— Brief —
Copy exactly, and only, the lines from the one with "This screenshot has width=674, height=672." to the end of the listing; omit pictures.

— Data shown —
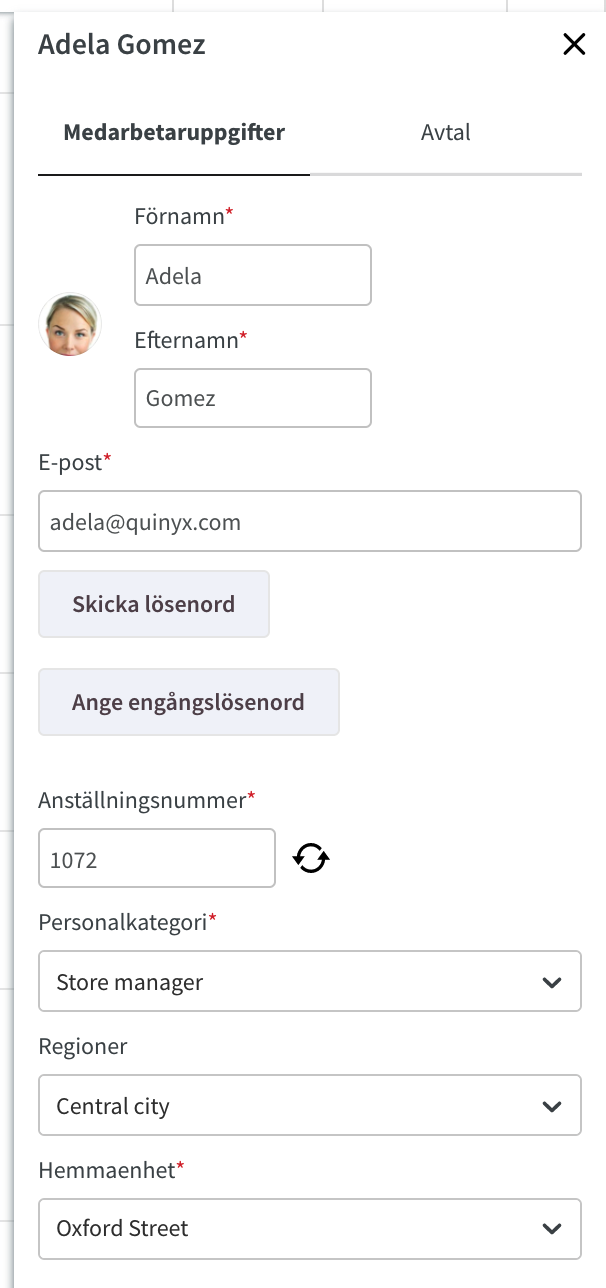Expand the Regioner combo box
Screen dimensions: 606x1288
[310, 1105]
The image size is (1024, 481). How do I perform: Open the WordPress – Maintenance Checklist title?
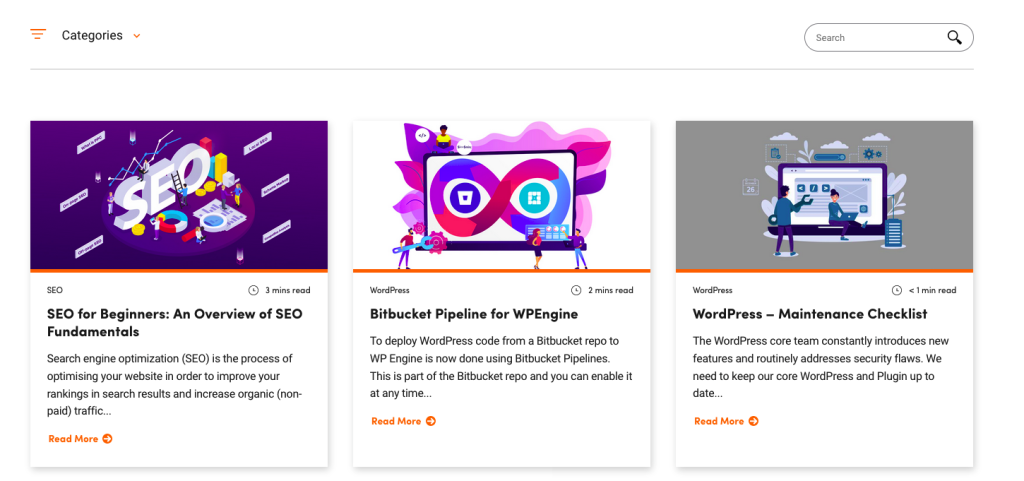(x=810, y=314)
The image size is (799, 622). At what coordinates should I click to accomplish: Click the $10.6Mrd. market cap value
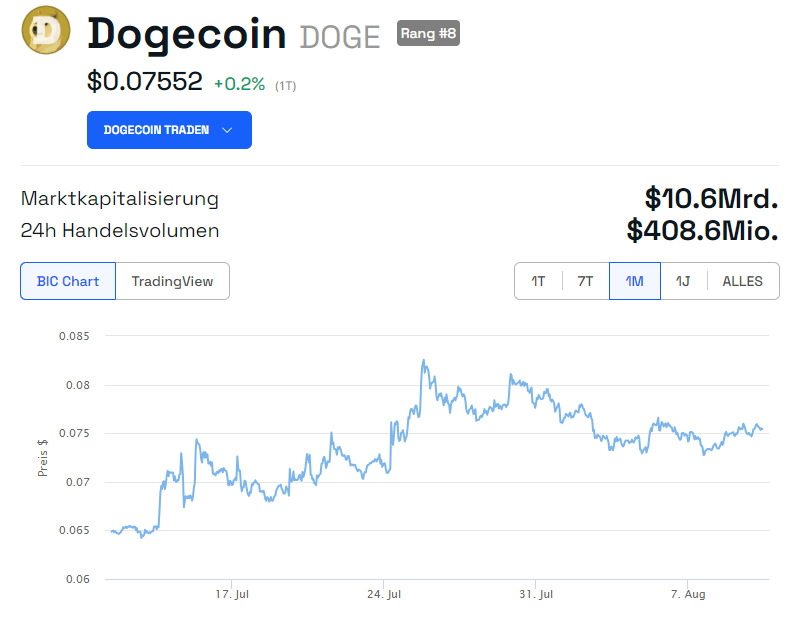pos(711,198)
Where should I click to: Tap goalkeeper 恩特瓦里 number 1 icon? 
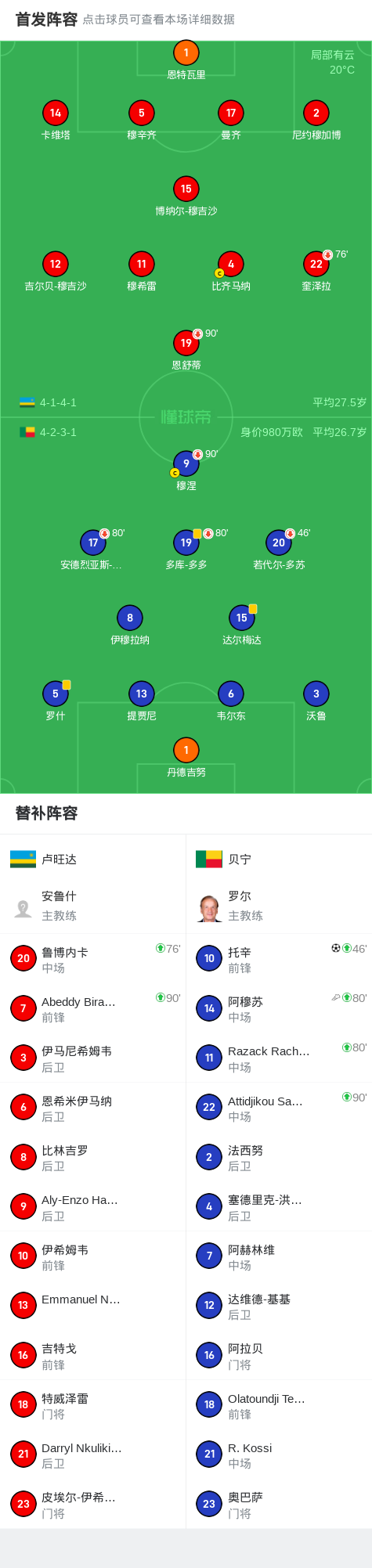click(186, 53)
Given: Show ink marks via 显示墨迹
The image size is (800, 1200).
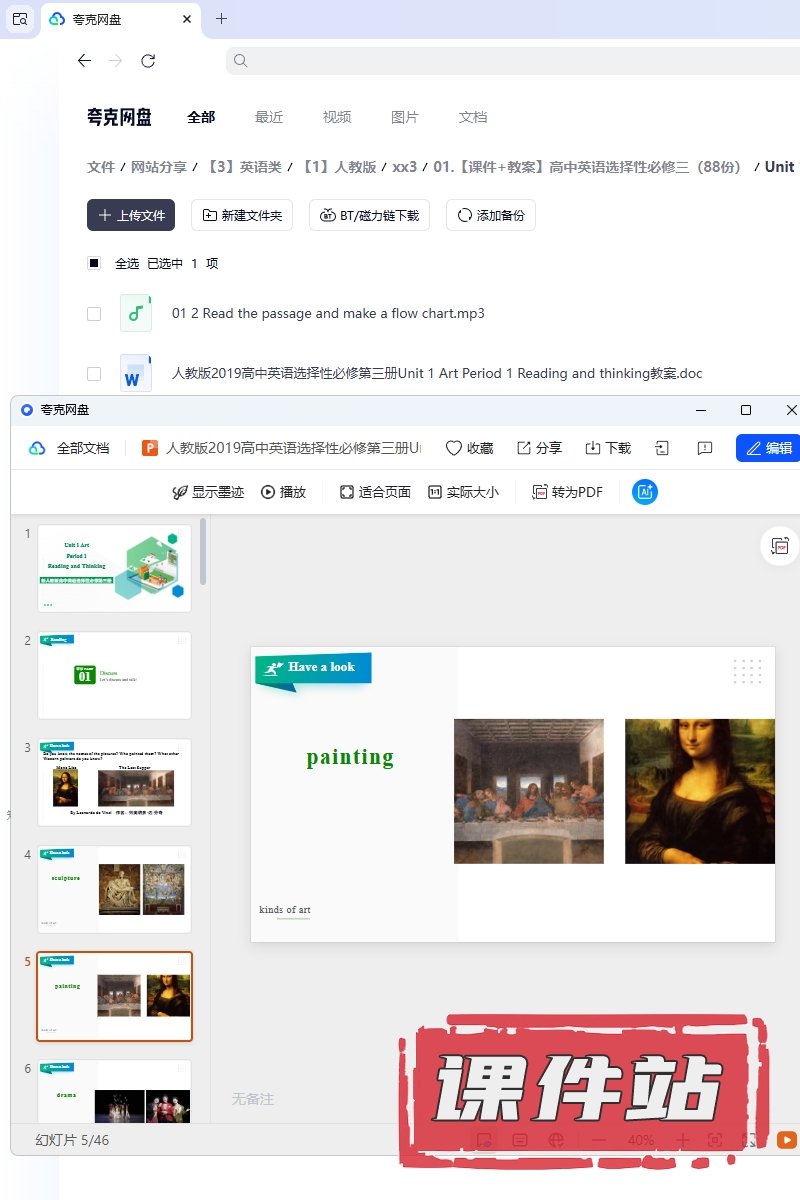Looking at the screenshot, I should pyautogui.click(x=208, y=492).
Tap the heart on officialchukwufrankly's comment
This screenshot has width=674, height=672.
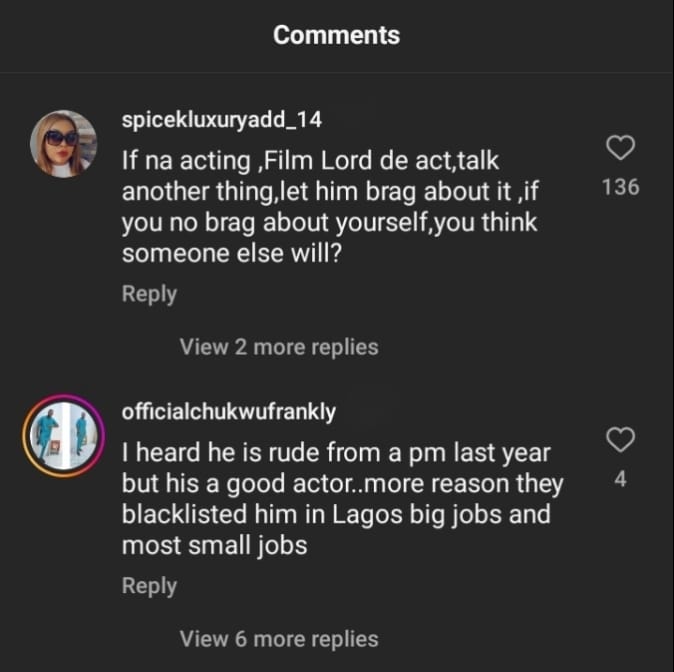621,439
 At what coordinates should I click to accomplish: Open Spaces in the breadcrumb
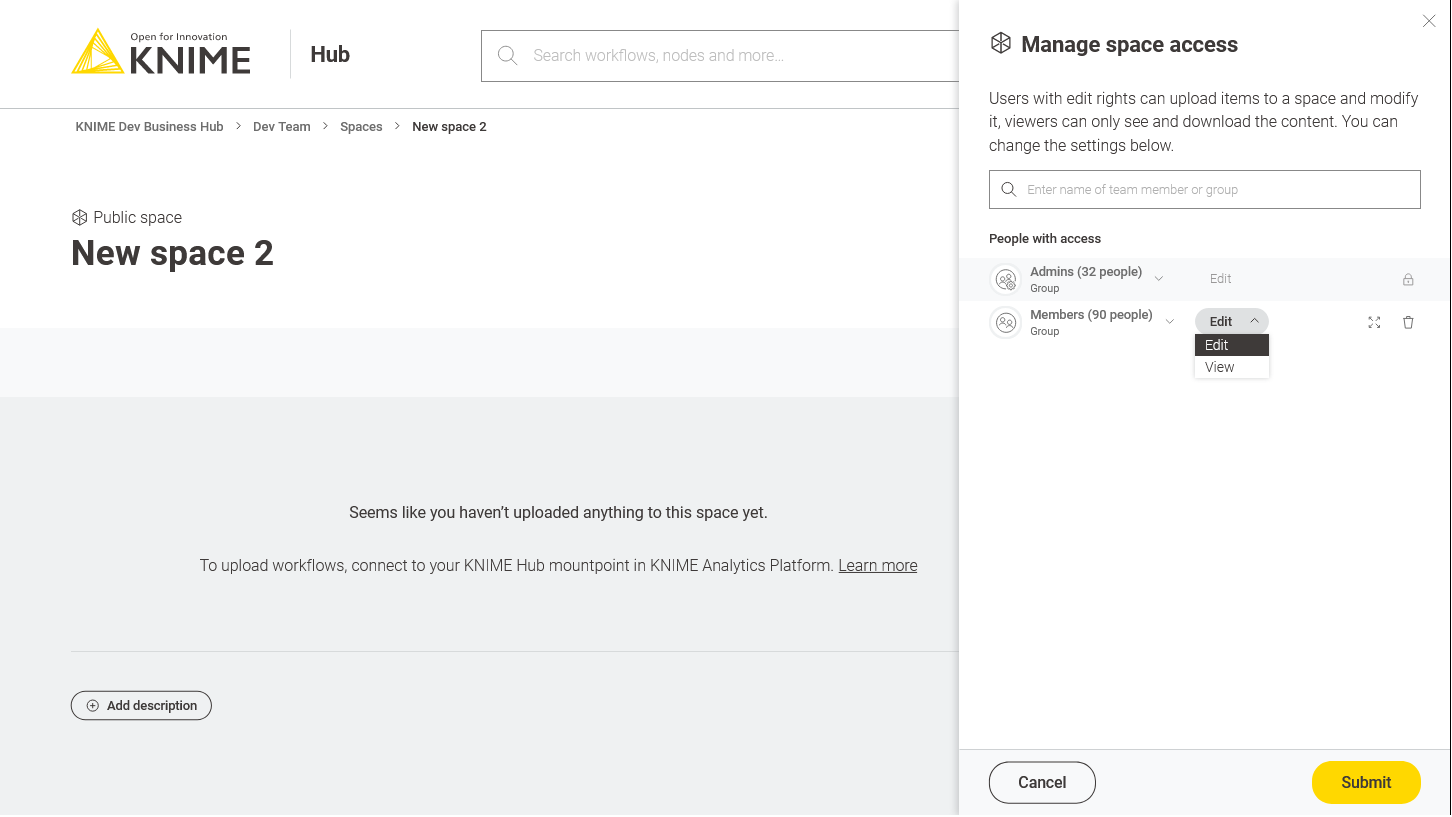(x=361, y=127)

— Exercise response —
This screenshot has width=674, height=672.
621,439
 At what coordinates should I click to accomplish: Open Spaces in the breadcrumb
(x=361, y=127)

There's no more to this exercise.